- [What you have to do]: Put the lines from the one containing "Image resolution: width=550" through the last line, inclusive, into a Markdown table with the columns Row and Line, numbering each row and leaving out blank lines.

+--

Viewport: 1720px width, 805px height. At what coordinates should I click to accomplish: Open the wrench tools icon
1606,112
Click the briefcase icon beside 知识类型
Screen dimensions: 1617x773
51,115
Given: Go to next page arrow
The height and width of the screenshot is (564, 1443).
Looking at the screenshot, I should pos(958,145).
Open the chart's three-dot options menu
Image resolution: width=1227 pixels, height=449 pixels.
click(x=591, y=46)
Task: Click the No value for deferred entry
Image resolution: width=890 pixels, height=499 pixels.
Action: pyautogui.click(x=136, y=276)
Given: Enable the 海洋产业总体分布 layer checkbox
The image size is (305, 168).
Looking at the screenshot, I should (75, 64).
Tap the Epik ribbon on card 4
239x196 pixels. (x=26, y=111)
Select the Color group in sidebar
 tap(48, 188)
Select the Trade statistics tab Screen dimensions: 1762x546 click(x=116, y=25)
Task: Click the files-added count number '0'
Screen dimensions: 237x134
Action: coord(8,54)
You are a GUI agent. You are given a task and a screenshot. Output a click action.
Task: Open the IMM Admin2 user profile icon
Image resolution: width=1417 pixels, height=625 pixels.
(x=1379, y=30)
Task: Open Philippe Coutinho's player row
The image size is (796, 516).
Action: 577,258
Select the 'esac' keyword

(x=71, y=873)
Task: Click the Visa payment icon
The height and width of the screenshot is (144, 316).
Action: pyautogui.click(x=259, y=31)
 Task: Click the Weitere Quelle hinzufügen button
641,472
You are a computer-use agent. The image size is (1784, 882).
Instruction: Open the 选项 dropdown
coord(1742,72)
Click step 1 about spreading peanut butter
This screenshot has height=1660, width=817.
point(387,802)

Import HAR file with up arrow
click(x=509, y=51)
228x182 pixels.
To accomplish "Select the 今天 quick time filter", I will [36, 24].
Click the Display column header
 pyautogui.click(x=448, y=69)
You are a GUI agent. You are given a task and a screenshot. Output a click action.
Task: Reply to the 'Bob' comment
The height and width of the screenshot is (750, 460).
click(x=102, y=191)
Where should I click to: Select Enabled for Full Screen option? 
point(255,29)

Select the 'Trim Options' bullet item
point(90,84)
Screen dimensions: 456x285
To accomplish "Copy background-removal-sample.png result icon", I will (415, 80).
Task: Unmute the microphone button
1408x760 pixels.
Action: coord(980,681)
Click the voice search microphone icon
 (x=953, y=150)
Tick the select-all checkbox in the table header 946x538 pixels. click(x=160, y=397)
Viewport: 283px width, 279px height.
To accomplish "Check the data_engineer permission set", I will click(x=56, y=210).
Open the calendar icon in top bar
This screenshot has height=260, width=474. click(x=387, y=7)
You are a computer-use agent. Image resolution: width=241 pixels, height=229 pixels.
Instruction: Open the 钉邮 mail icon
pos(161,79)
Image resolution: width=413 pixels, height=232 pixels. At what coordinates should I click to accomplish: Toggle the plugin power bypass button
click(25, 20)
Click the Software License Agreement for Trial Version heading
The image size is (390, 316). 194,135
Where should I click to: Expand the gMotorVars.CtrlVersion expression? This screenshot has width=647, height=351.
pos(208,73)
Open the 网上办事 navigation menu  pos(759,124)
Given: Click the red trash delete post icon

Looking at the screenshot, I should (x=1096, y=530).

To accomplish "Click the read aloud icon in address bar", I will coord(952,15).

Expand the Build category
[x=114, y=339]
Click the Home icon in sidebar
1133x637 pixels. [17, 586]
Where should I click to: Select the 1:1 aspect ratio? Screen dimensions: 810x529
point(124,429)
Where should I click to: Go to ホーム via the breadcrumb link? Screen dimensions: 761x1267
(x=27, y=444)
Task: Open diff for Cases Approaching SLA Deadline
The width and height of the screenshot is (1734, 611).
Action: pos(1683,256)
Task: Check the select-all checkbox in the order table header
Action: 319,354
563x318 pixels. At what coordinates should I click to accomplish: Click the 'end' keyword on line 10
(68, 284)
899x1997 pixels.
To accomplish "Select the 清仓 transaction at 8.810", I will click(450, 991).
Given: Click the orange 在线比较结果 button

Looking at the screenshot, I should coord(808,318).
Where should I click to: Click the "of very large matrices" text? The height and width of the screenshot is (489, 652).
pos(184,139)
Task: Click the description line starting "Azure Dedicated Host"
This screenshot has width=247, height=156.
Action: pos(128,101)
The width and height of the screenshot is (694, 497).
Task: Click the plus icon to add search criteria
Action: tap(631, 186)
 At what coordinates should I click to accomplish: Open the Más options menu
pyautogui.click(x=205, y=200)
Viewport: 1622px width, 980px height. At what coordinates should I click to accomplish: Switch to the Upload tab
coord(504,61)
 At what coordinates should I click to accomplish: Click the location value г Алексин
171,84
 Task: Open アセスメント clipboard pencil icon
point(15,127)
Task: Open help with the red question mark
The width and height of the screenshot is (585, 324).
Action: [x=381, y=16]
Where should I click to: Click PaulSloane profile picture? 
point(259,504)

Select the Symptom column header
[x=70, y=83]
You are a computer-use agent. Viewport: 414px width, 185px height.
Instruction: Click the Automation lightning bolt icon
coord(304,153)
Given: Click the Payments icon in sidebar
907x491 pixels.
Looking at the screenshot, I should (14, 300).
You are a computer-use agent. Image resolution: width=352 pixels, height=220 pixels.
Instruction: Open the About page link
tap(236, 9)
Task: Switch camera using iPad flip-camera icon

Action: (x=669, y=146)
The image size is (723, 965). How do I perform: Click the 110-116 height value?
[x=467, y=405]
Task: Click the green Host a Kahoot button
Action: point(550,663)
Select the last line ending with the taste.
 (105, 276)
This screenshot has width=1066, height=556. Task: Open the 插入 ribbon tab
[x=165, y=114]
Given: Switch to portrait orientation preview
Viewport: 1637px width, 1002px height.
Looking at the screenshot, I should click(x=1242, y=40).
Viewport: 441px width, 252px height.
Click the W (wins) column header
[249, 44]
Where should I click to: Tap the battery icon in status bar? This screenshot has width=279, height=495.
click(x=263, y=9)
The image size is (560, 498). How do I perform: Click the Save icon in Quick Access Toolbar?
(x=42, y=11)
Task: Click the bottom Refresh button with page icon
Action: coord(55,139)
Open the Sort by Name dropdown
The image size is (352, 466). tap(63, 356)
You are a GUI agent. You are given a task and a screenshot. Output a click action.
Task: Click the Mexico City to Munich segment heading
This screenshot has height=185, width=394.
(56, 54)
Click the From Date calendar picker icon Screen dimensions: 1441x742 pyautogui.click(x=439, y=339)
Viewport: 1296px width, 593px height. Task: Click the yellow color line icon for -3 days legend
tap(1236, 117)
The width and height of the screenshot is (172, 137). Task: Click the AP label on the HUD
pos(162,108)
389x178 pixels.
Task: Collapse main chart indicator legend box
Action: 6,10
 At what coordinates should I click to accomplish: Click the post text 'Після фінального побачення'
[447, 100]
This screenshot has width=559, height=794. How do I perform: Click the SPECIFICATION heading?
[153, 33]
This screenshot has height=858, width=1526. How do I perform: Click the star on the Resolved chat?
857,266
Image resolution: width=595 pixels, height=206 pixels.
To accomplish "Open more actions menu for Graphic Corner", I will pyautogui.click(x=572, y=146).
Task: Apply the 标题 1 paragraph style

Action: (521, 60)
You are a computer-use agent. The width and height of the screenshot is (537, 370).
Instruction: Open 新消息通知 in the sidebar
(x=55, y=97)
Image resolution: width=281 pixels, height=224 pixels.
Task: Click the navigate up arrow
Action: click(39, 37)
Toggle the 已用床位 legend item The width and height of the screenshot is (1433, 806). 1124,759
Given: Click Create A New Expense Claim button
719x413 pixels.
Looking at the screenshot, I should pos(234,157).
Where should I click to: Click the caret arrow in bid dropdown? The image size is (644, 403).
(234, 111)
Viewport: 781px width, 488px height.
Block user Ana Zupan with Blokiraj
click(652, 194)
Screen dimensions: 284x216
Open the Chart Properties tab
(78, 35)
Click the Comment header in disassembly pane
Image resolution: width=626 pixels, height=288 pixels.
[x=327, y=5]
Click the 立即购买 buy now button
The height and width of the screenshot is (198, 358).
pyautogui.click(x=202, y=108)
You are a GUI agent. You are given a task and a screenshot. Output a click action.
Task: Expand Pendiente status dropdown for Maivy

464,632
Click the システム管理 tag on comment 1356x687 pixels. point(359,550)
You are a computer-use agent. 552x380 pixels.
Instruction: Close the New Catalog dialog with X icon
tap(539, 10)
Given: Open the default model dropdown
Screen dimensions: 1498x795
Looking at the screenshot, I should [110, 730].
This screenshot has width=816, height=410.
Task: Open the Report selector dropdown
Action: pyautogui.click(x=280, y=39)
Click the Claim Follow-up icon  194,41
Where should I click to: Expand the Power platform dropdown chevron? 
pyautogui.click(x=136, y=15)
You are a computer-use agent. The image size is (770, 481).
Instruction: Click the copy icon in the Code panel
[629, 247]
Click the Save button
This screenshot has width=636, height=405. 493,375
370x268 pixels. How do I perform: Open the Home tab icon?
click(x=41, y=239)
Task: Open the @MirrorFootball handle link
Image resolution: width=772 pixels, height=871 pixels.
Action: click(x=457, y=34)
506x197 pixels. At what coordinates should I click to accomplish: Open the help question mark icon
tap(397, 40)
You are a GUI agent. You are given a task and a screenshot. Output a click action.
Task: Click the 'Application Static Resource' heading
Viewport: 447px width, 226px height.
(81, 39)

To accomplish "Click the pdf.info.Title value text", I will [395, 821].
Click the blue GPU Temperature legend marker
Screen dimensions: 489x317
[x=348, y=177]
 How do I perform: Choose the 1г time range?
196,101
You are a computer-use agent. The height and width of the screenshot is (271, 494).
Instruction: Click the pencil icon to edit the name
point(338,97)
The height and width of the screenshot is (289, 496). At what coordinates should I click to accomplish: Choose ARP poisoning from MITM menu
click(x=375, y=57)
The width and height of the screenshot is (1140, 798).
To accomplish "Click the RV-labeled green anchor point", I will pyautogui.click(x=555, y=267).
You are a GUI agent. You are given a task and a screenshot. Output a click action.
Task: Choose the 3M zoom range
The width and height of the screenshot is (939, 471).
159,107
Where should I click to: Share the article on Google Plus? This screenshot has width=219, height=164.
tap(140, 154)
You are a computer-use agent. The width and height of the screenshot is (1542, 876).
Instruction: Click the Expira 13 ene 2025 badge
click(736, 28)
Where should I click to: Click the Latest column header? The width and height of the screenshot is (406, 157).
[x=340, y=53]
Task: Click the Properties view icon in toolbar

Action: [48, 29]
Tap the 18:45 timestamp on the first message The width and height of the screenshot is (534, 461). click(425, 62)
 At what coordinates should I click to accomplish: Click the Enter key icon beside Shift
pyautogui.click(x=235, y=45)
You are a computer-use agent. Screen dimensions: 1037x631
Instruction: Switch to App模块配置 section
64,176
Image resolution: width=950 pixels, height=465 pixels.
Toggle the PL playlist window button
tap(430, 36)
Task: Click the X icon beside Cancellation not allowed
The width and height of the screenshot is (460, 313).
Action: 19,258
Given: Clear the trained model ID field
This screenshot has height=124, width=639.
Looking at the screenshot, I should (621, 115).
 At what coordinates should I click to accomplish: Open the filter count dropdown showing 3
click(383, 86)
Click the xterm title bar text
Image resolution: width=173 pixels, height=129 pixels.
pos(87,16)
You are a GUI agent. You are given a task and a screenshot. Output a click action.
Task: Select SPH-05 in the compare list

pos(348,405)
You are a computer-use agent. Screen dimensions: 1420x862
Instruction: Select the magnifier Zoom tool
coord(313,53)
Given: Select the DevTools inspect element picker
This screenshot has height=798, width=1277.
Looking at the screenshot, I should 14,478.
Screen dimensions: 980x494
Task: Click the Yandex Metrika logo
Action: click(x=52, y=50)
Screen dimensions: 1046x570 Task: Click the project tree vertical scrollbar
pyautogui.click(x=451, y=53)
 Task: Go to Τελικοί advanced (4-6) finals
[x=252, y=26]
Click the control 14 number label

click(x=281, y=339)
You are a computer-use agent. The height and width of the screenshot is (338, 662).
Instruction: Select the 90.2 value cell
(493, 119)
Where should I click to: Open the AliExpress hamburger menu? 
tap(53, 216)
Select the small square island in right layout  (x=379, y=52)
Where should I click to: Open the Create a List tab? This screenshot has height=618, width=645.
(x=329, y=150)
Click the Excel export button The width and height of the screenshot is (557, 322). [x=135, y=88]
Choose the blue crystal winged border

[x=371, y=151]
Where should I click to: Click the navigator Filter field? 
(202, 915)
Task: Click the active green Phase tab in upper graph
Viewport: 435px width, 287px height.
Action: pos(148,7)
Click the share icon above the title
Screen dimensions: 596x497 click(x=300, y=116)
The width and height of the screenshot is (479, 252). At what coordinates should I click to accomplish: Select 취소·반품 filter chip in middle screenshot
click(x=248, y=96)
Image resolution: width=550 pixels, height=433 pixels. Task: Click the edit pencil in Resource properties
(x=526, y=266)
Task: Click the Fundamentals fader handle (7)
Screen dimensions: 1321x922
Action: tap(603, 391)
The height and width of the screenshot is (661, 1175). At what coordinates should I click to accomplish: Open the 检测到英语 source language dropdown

+--

- [Solution]:
| Row | Line |
|---|---|
| 1 | Image resolution: width=550 pixels, height=433 pixels. Task: Click the edit pencil in Resource properties |
| 2 | (x=526, y=266) |
| 3 | Task: Click the Fundamentals fader handle (7) |
| 4 | Screen dimensions: 1321x922 |
| 5 | Action: tap(603, 391) |
| 6 | The height and width of the screenshot is (661, 1175). At what coordinates should I click to accomplish: Open the 检测到英语 source language dropdown |